**PASSAGE GIVEN**
Re: Custom compression methods

From: Ildus Kurbangaliev <i(dot)kurbangaliev(at)postgrespro(dot)ru>
To: pgsql-hackers(at)postgresql(dot)org
Subject: Re: Custom compression methods
Date: 2017-09-12 14:55:05
Message-ID: 20170912175505.4afa11fd@wp.localdomain
Views: Raw Message | Whole Thread | Download mbox | Resend email
Thread:
Lists: pgsql-hackers

On Thu, 7 Sep 2017 19:42:36 +0300
Ildus Kurbangaliev <i(dot)kurbangaliev(at)postgrespro(dot)ru> wrote:

> Hello hackers!
>
> I've attached a patch that implements custom compression
> methods. This patch is based on Nikita Glukhov's code (which he hasn't
> publish in mailing lists) for jsonb compression. This is early but
> working version of the patch, and there are still few fixes and
> features that should be implemented (like pg_dump support and support
> of compression options for types), and it requires more testing. But
> I'd like to get some feedback at the current stage first.
>
> There's been a proposal [1] of Alexander Korotkov and some discussion
> about custom compression methods before. This is an implementation of
> per-datum compression. Syntax is similar to the one in proposal but
> not the same.
>
> Syntax:
>
> CREATE COMPRESSION METHOD <cmname> HANDLER <compression_handler>;
> DROP COMPRESSION METHOD <cmname>;
>
> Compression handler is a function that returns a structure containing
> compression routines:
>
> - configure - function called when the compression method applied to
> an attribute
> - drop - called when the compression method is removed from an
> attribute
> - compress - compress function
> - decompress - decompress function
>
> User can create compressed columns with the commands below:
>
> CREATE TABLE t(a tsvector COMPRESSED <cmname> WITH <options>);
> ALTER TABLE t ALTER COLUMN a SET COMPRESSED <cmname> WITH <options>;
> ALTER TABLE t ALTER COLUMN a SET NOT COMPRESSED;
>
> Also there is syntax of binding compression methods to types:
>
> ALTER TYPE <type> SET COMPRESSED <cmname>;
> ALTER TYPE <type> SET NOT COMPRESSED;
>
> There are two new tables in the catalog, pg_compression and
> pg_compression_opt. pg_compression is used as storage of compression
> methods, and pg_compression_opt is used to store specific compression
> options for particular column.

**WHAT TO WORK ON**
a) According to the compression methods post, which catalog table stores specific compression options for a particular column?
b) In the listing, starting at the line that contains "Where should I" and ending with the listing's last line, change "Instruction" to "Command" and write those lines out again with everything else unchanged. Leave the pictures out.
The mailing list post above and the listing that comes next are unrelated material.

**TASK INPUT**
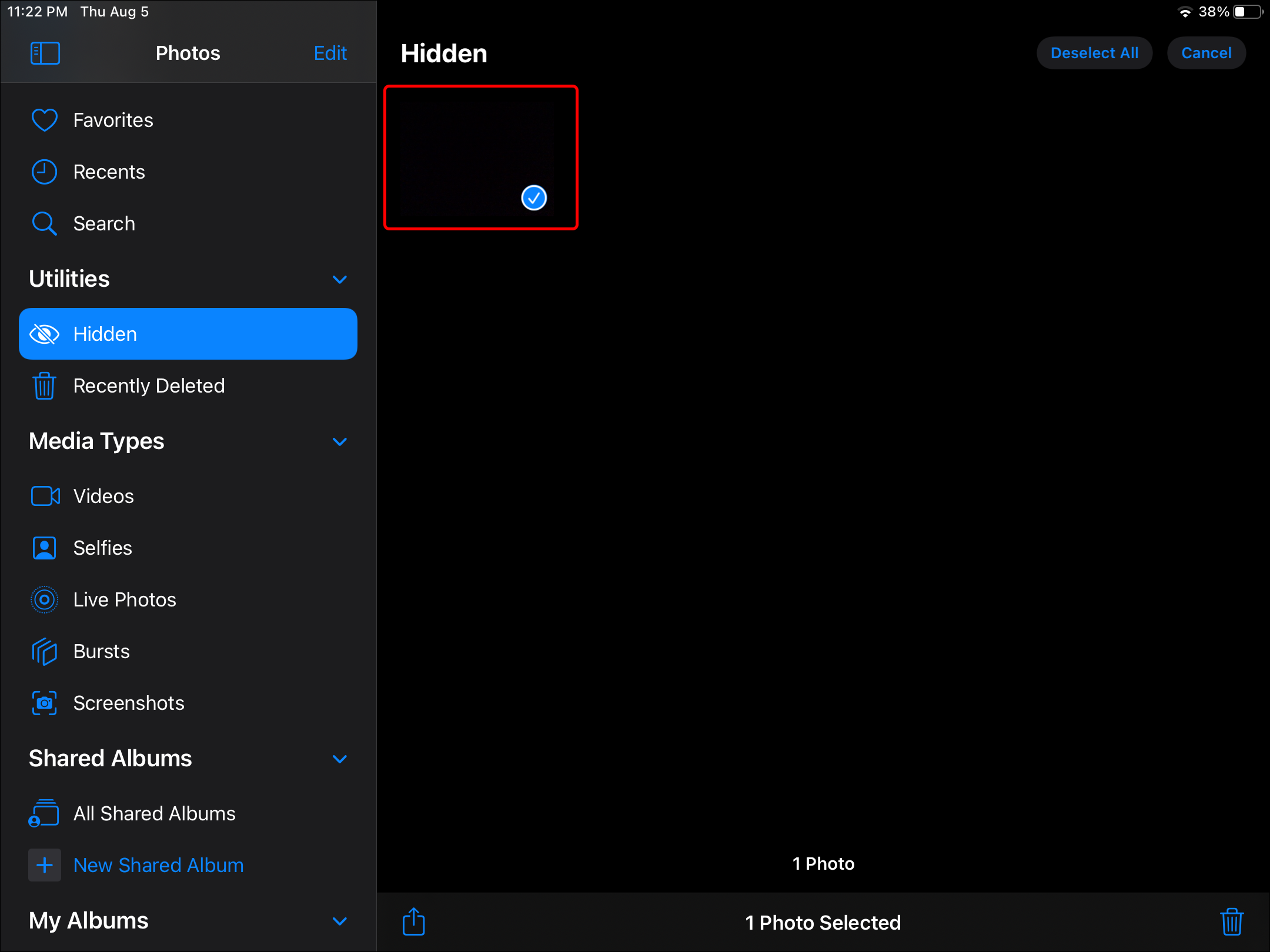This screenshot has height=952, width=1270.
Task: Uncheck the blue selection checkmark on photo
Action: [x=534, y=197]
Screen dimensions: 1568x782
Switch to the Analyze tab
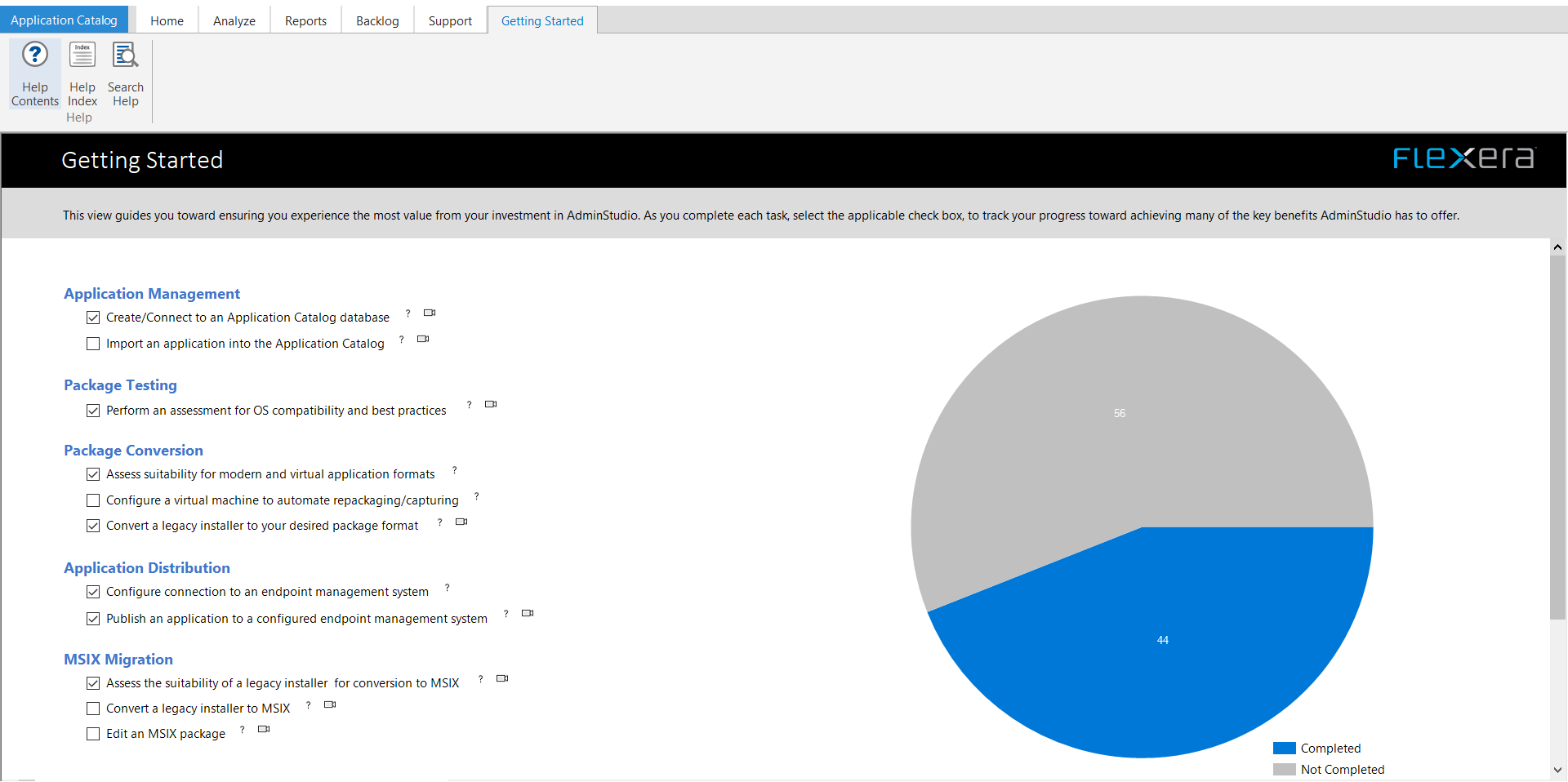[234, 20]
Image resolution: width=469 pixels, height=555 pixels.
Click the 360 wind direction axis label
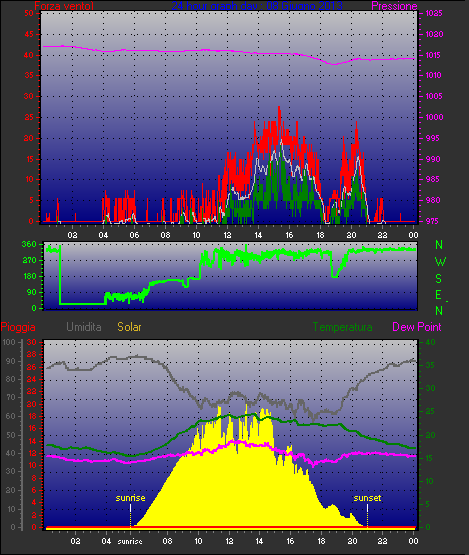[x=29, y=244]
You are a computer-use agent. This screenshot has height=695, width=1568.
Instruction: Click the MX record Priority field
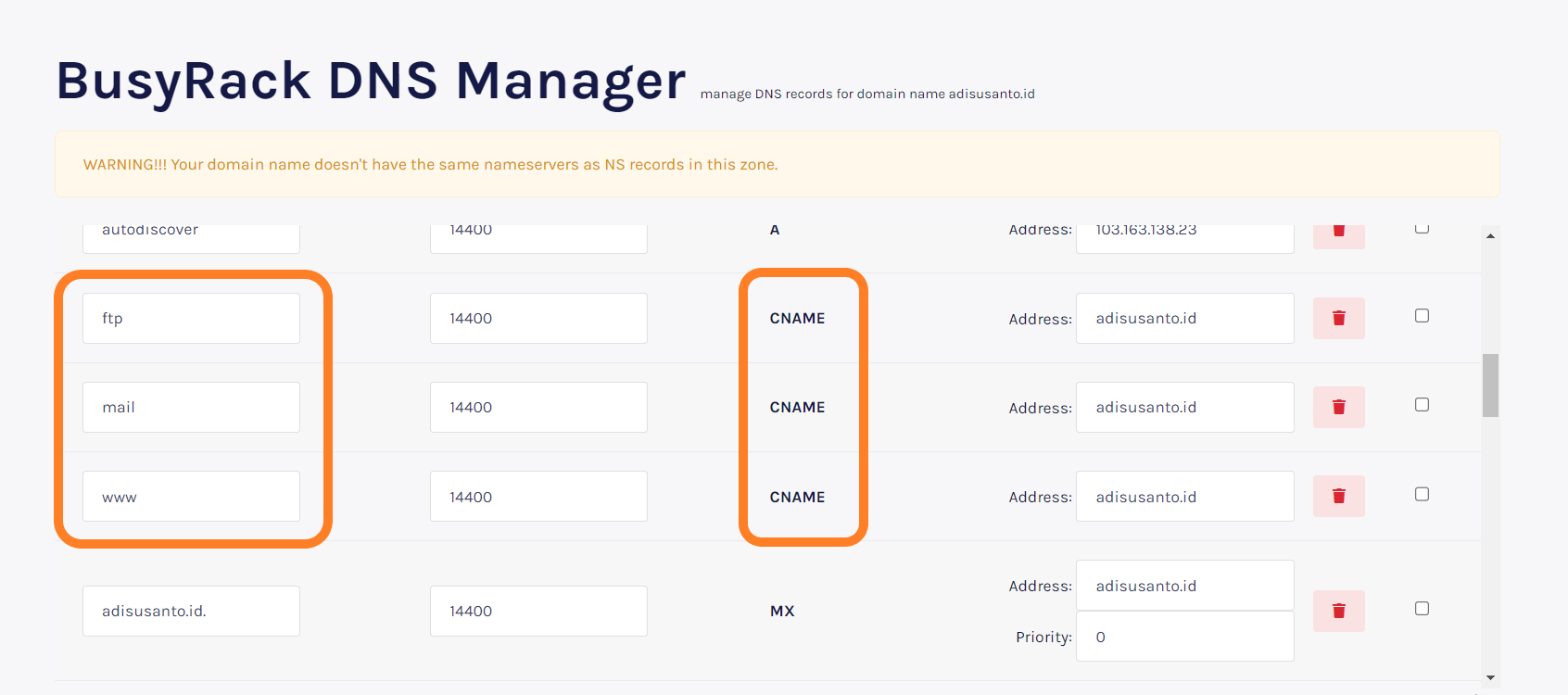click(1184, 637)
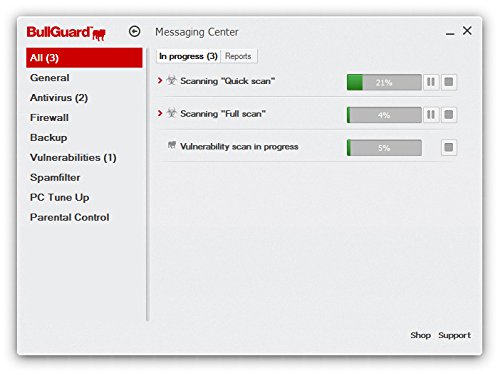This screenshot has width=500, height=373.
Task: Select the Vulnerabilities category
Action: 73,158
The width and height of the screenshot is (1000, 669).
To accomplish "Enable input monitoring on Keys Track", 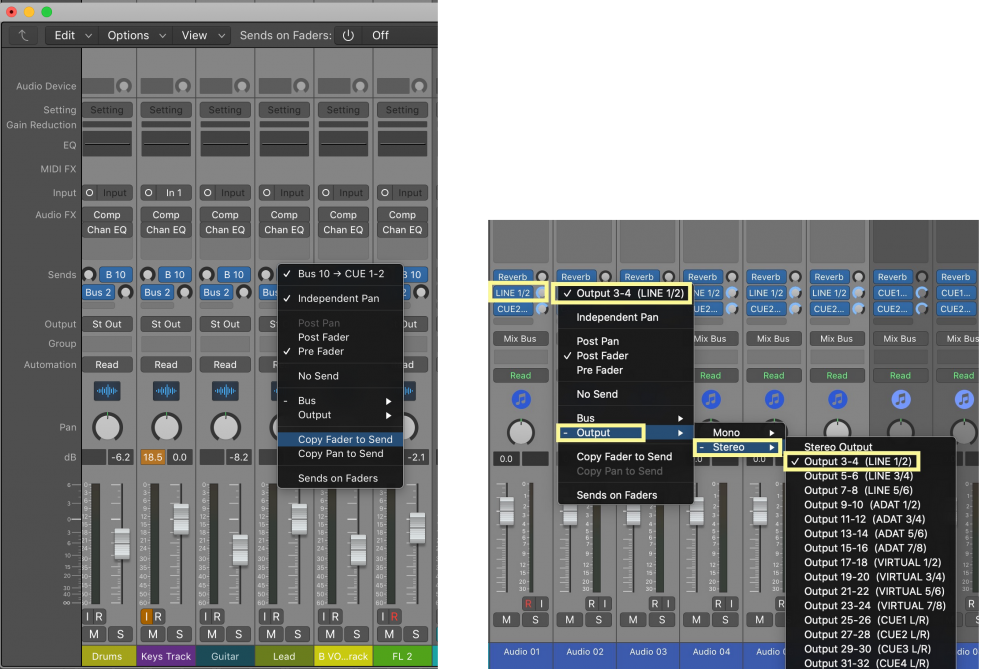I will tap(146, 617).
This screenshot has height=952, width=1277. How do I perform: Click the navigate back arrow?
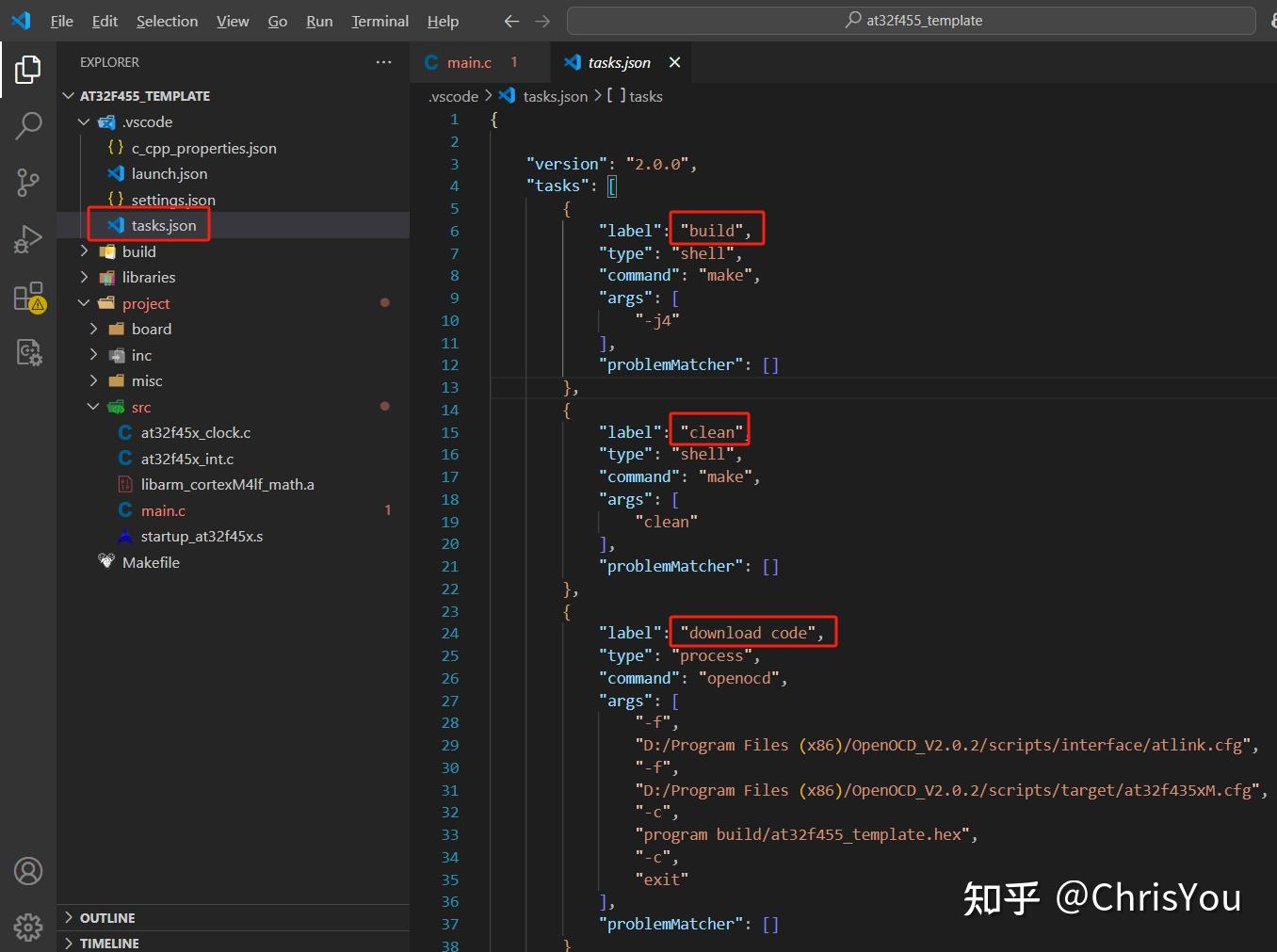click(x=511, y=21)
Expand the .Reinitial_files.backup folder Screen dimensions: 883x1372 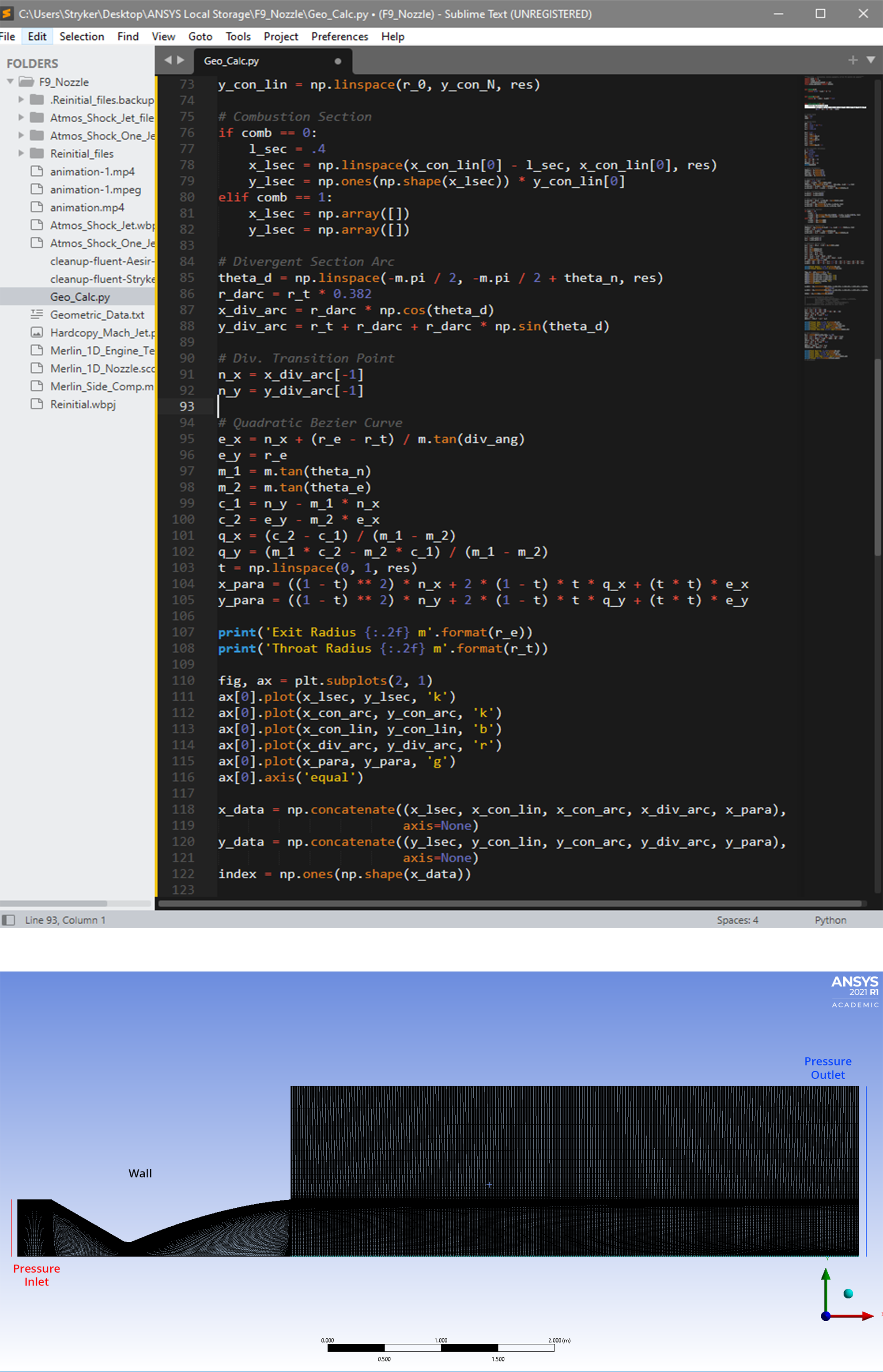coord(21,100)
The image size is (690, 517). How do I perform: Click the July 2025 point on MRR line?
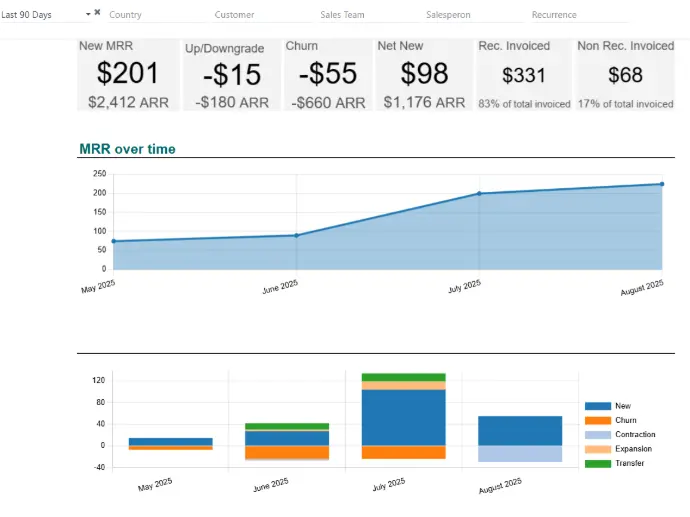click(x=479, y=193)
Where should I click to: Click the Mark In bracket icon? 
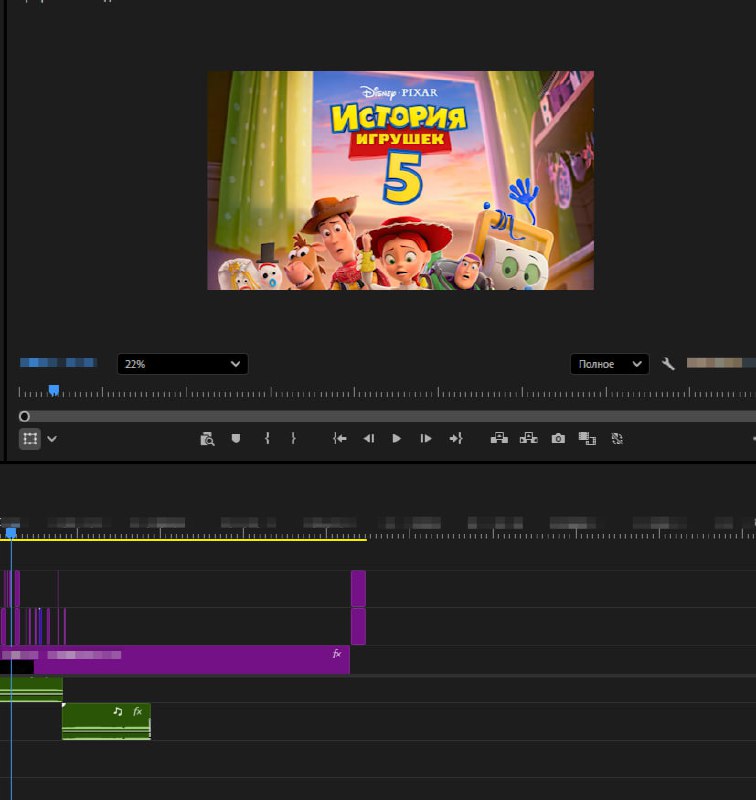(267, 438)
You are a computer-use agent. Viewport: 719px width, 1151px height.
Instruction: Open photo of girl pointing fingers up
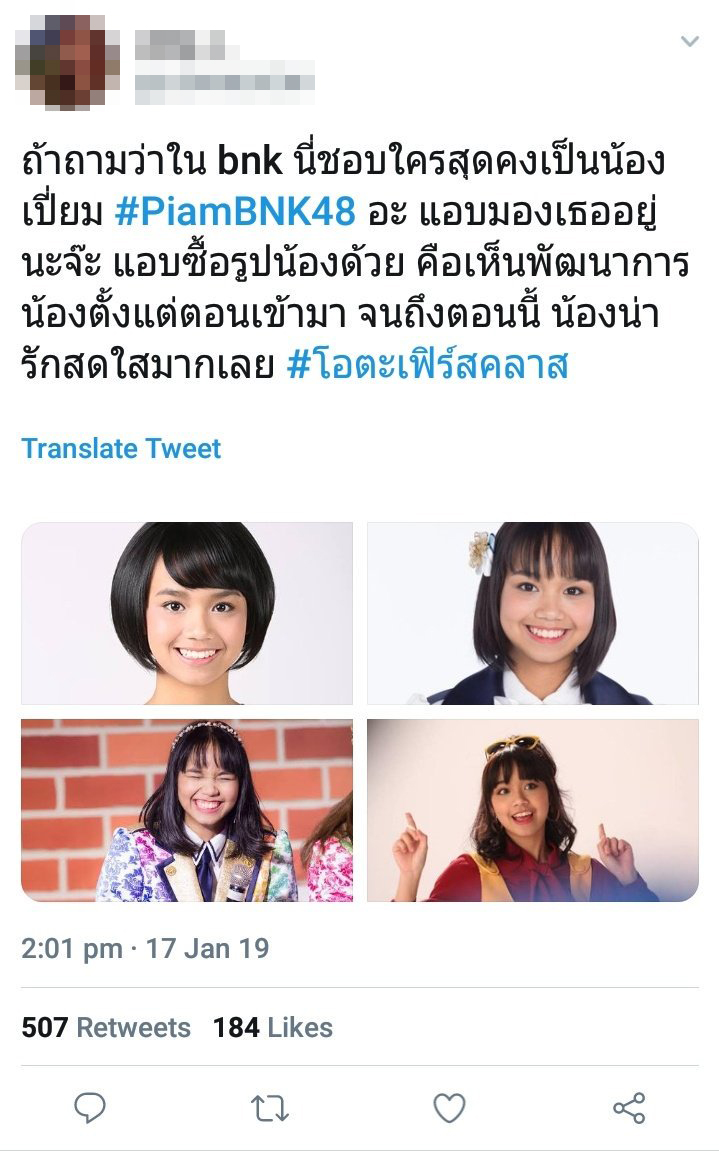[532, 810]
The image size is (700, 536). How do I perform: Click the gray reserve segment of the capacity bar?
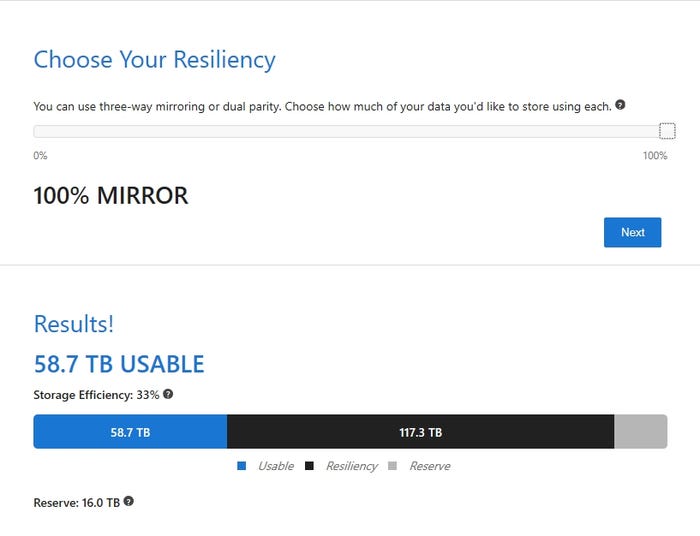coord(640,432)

**CORRECT ANSWERS**
a) pg_compression_opt

b)
Where should I click to: Click the Mark In bracket icon? 
(267, 438)
You are a computer-use agent. Viewport: 719px width, 1151px height.
Command: Open photo of girl pointing fingers up
[532, 810]
The image size is (700, 536). How do I perform: Click the gray reserve segment of the capacity bar?
coord(640,432)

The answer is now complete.